When the @SharedFuture annotation is used on a method, the key is generated based on the method parameters values. The library provides support for all primitive types, primitive Wrappers, Collection, and String. For custome data types, developers need to make those types implemented the SharedFutureKey interface, to provide a the Key value.

Getting Started

  1. Included the latest version of shared-futures into your project:

    <dependency>
      <groupId>com.ulisesbocchio</groupId>
      <artifactId>shared-futures</artifactId>
      <version>0.1</version>
    </dependency>
  2. Include the @nableSharedFutures annotation in your Spring Application Context JavaConfig class:

    @Configuration
    @EnableSharedFutures
    public static class ApplicationBeans {
        ...
    }

    The @EnableSharedFutures annotation imports the EnableSharedFuturesAutoConfiguration class which mainly consists of the following configuration:

    @Configuration
    @EnableAspectJAutoProxy
    public class EnableSharedFuturesAutoConfiguration {
    
    	@Bean
    	public SharedFuturesAspect sharedFuturesAspect() {
    		return new SharedFuturesAspect();
    	}
    
        ...
    }
  3. Annotate your CompletableFuture, Spring's ListenableFuture, or Guava's ListenableFuture returning method with @SharedFuture

    @SharedFuture
    CompletableFuture<Product> getProductAsync(String name);
  4. Make sure parameter types are supported or implement SharedFutureKey in those custom types that aren't supported by default.

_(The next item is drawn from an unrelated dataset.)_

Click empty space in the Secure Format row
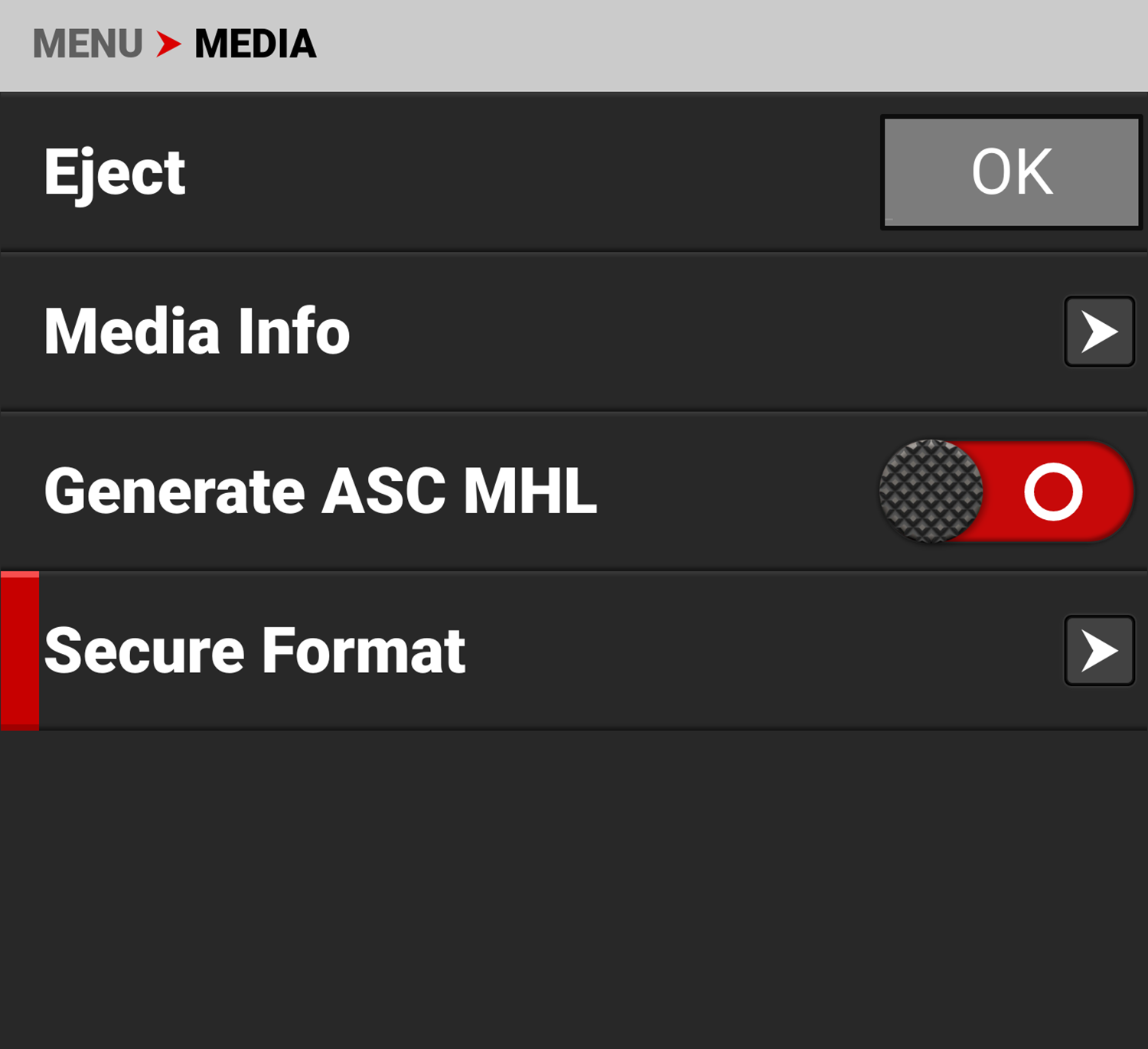This screenshot has width=1148, height=1049. [x=765, y=651]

    For instance, for the following Shared Future to work:

    @SharedFuture
    CompletableFuture<ShoppingCart> getShoppingCartAsync(User user);

    The User class needs to implement the SharedFutureKey interface, for instance, providing the user ID as key:

    public class User implements SharedFutureKey {
    	
    	...
    	
    	@Override
    	public String getKey() {
    		return this.userId;
    	}
    }

Out-of-the-Box Supported Parameter types

- All Primitives
- All Primitive Wrappers
- String
- Collections and Maps are iterated over each element. Each element must be supported
- All Classes implementing SharedFutureKey  

Memory Footpring and Performance

This Library's memory footprint is really tiny, explicitly whatever memory takes to store a reference to each Shared Future being currently executed, plus its key. Futures, and their keys, are removed immediatly after they complete, whether they complete successfully or exceptionally.
In terms of performance, the penalty for having to add the Future to the common data structure before it is actually returned is compare to that of storing storing an object in a Key Indexed structure, which is normally constant. The extra excecution time that it takes to remove the Future from the common data structure when it finishes doesn't have an impact in response time, since it's doned asynchronously.